I really have not been as politically active as I should be. I went about my life and never really thought all much about until the presidential elections. I never voted in off year elections before. I didn't even know the names of my state representatives. But I am learning.
The other day some guy that works for Obama made a statement that people don't vote on the unemployment number. This man is either blind or a liar. Or, maybe both. I can tell you that people do vote on the unemployment number. I will be voting on it. 18,000 new jobs were created last month. I have been looking for a full time job for a long time now. I have applied for jobs that I am very over qualified for. I have worked retail for the past three years even though I am halfway through getting my masters degree. I made a choice to take that retail position instead of taking unemployment.

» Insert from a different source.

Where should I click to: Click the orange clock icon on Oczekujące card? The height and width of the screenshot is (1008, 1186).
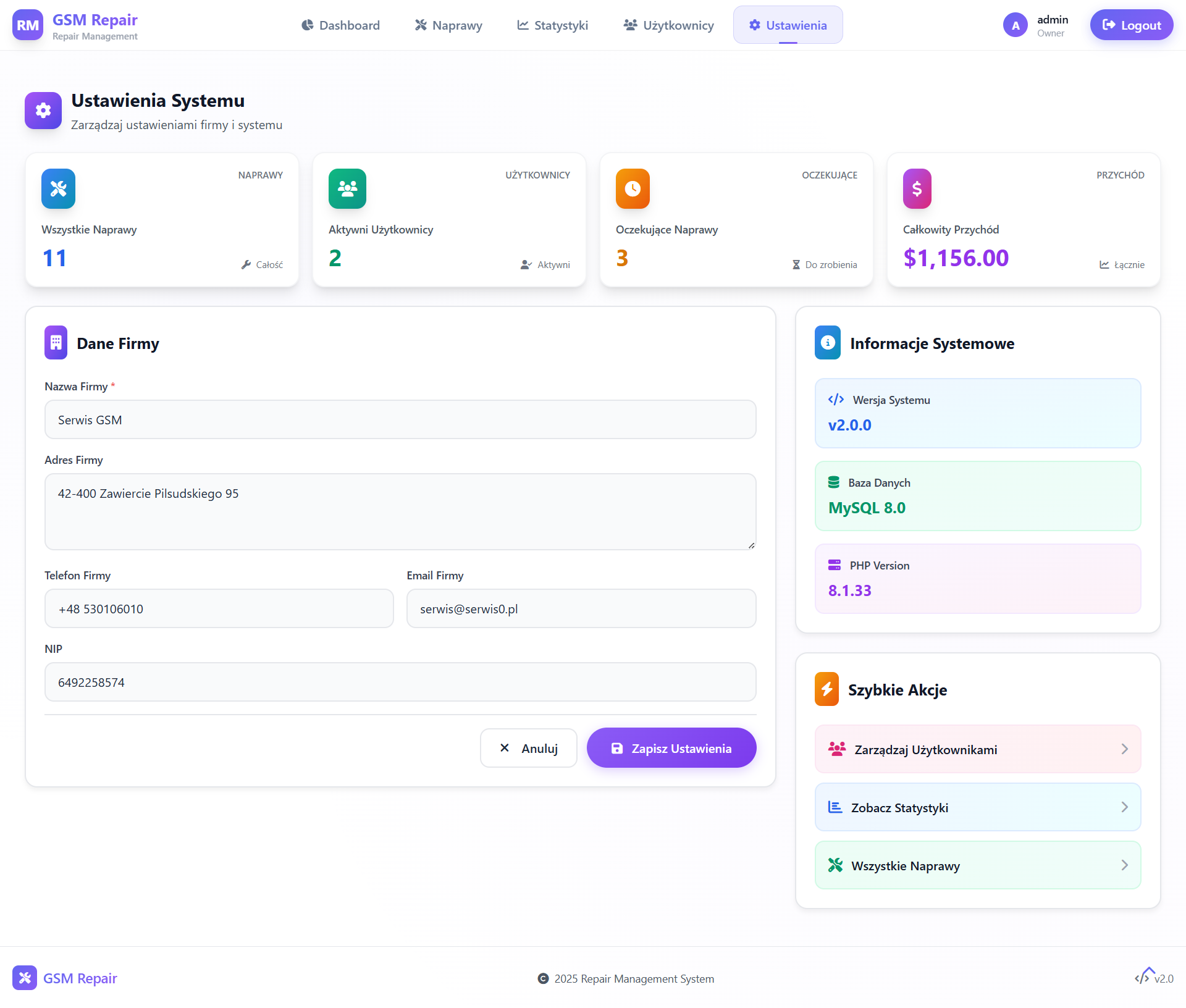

I wanted to stay in a groove of working as opposed to staying at home all the time. I was a little afraid of getting lazy. I wanted to keep my mind busy. I think that is good for people.
I have tried to do everything the right way, and yet I am still homeless. I don't show up in the unemployment numbers because I have a job. A job that gave me a paycheck a week ago that was a little over $100 per week. Not something that anyone who has pay rent can live on.

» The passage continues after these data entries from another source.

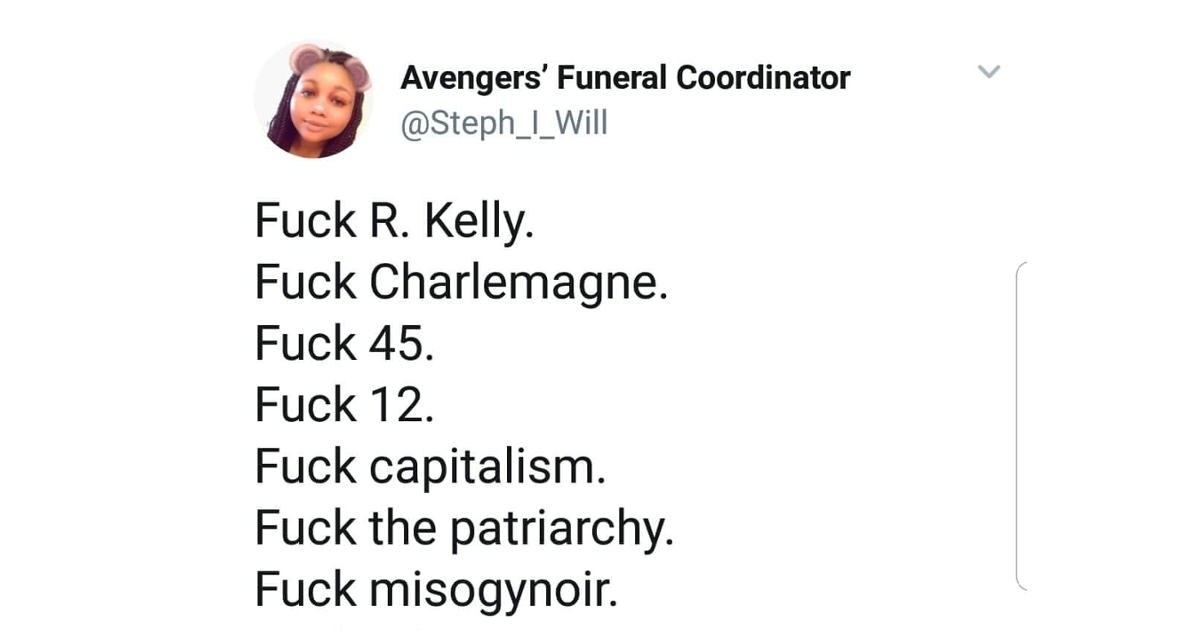Open the tweet options chevron menu
This screenshot has height=630, width=1200.
[x=988, y=71]
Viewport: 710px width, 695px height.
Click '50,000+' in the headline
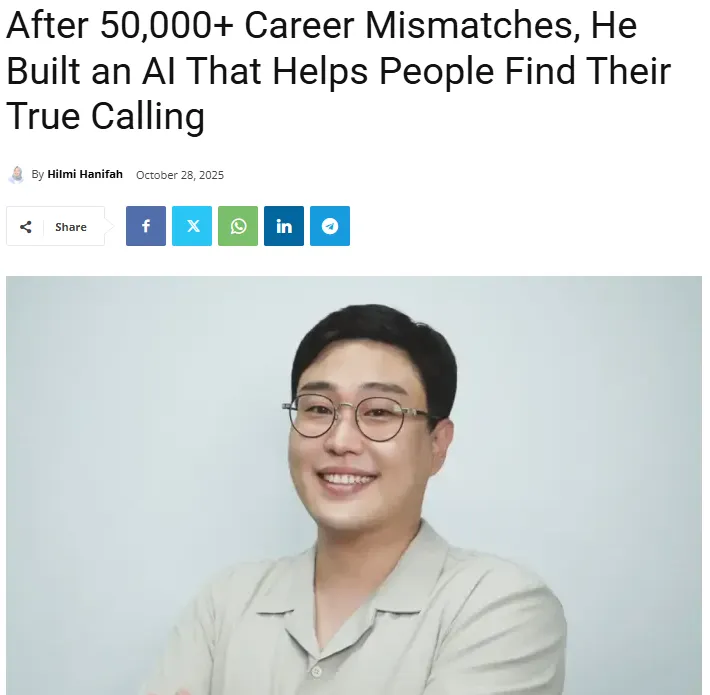coord(167,26)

I spend all of my time in public places as I don't have a private place to go to. People see me sleeping in my car. People see me changing my clothes in public restrooms. When I get desperate I will panhandle for money. I am never aggressive, I stand with a sign and sometimes people will give me some money. But generally, I don't get very much.
I think I have figured out why too. I am not dirty and I don't smell. I am young and I am white. I don't look like someone who belongs on the streets. Not because of my color, but my wardrobe does still show signs of middle class America. I admit it, when I made a good salary I bought nice clothes. I didn't spend my money in a crazy fashion, so I would treat myself to clothes that I found to be fashionable and suited my professional job. I have a lot of clothing from Ann Taylor and Bloomingdales. They have the look of being of quality and somewhat expensive. I don't have the money now to go buy other clothes, so these are what I continue to wear.
I am the worst nightmare of people. The suburban person who had a stable life and healthy bank account who is now on the streets. The person who doesn't qualify for government help. I am single without children. No help for me. I am not complaining, I am just stating the facts. I am on my own. Which is fine with me. Because ultimately I have to get myself out of this. I am determined to do that. I will find a way to get out of this as soon as possible.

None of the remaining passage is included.